O grande problema - já dizia um jornalista - não é o que sai nos jornais, mas o que não sai. Um jornal sem reportagens de peso é como uma padaria que vende de tudo, menos pão
A superoferta de informações é uma das características marcantes da vida moderna. Jornais, revistas, TV, rádio, internet e agora também celulares formam uma rede noticiosa em permanente atualização, que permite a qualquer pessoa, em qualquer lugar e independente do que esteja fazendo, acompanhar tudo o que ocorre no mundo à sua volta.
Mas, se a oferta de informação é generosa, falta-lhe, no mais das vezes, qualidade. Notícias superficiais, descontextualizadas, repetitivas, incompletas ou parciais - baseadas em declarações e press-releases, geralmente matizados pelas conveniências dos grupos que os fazem distribuir - contribuem para afastar a imprensa de sua missão.
E é por isso que o bom repórter jamais cairá em desuso. O repórter “farejador”, como se diz nas redações, capaz de driblar as dificuldades e garimpar as informações mais escondidas - o repórter com esperteza e sensibilidade para descobrir o que está errado e denunciar as injustiças -, tem nas mãos a essência do verdadeiro jornalismo.

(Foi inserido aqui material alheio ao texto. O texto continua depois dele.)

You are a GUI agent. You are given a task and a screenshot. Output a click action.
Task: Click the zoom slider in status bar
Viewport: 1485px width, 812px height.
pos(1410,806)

A informação que ele traz a lume é tão substancial que não se restringe a informar: ela transforma as pessoas e a sociedade.
Nada contra as receitas de bolos, os tutoriais de moda, as palavras cruzadas e os resumos de novelas. O grande problema - já dizia um jornalista - não é o que sai nos jornais, mas o que não sai. Algo vai mal quando a informação fica restrita ao serviço e ao passatempo. Um jornal sem reportagens de peso é como uma padaria que vende de tudo - menos pão.

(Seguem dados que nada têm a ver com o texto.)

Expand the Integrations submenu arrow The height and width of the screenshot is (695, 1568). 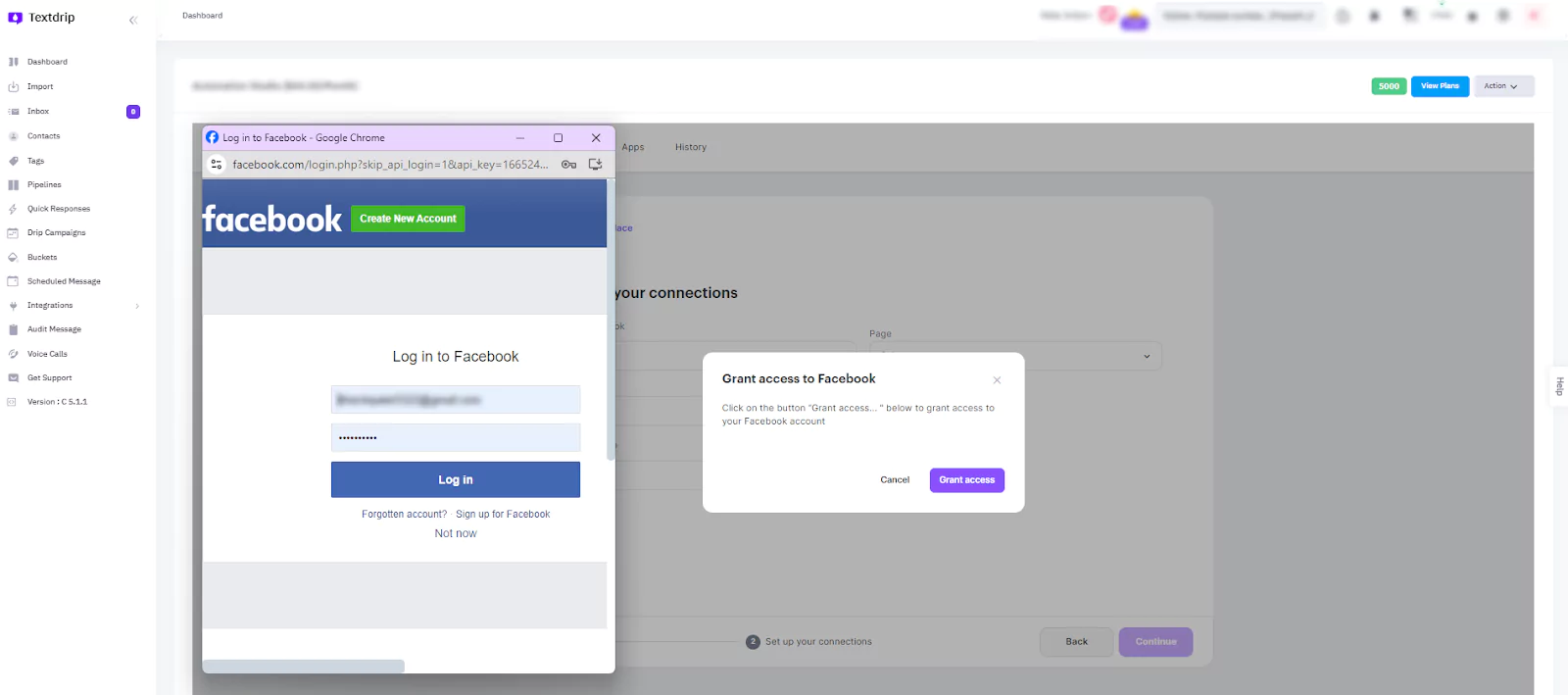click(137, 306)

Isso explica o orgulho que tomou conta desta casa quando, na sexta-feira (14/11), quatro dos nossos profissionais foram premiados na oitava edição do Prêmio ASI/Shaeffler Group de Direitos Humanos. Seus trabalhos pertencem a essa distinta categoria de reportagens escritas com inconformismo e indignação, atributos que nunca ficam embotados nos bons repórteres, mesmo depois de anos de serviço.
Coincidentemente, os três primeiros colocados na modalidade Jornalismo Impresso são companheiros da terceira turma da Uniso, formados em 2000. Gustavo Ferrari, o primeiro colocado, é pós-graduado em Jornalismo, Educação e Ciência pela PUC-SP e trabalha no Cruzeiro desde novembro de 2005. Wilson Gonçalves Junior, o segundo colocado (premiado pela reportagem “Eles tiram dinheiro de pedra”, publicada na “Folha de Votorantim”), trabalha na área desde 1998 e ingressou no Cruzeiro há apenas dois meses. Telma Silvério, a terceira colocada, é a mais antiga de casa: atua no Cruzeiro do Sul desde abril de 1992. Passou pelos setores da Digitação, Arquivo, Fotografia, Internet e Redação. Em 2003, já havia vencido o Prêmio Jornalístico ASI/LUK de Direitos Humanos, com uma reportagem sobre violência contra a mulher.
Ao repórter fotográfico Erik Pinheiro, contratado em novembro de 2007, coube uma dupla honraria. Com 12 anos de experiência em fotorreportagem, foi ele quem descobriu a pauta que deu origem ao texto premiado de Gustavo (“Infância comprometida”, Caderno de Domingo, 01/06/2008). E, trabalhando nessa mesma pauta, fez as fotos que lhe renderam o segundo lugar na categoria Fotojornalismo.
Erik e Gustavo foram várias vezes até um cruzamento do Campolim, onde dois irmãos de 14 e 10 anos vendiam salgados para os motoristas, em plena madrugada. Depois de uma aproximação lenta, ganharam a confiança das crianças e conseguiram chegar à mãe, que concordou em dar uma entrevista. Seu esforço mostrou a realidade do trabalho infantil, desmentindo a versão oficial, de que não existem crianças trabalhadoras na cidade. “A vitória - no meu ponto de vista - foi somente do jornalismo. Ele conseguiu que a família recebesse ajuda dos órgãos competentes (bolsa-família, bolsa-escola) e, também, fosse 'adotada' por um casal ligado à área da saúde, que tem doado, todos os meses, alimentos e mantimentos necessários”, afirma Gustavo.
E é essa vitória do bom jornalismo que este jornal compartilha com seus leitores, reafirmando seu propósito de buscar a informação com ética, coragem e independência, no interesse da comunidade e dos cidadãos.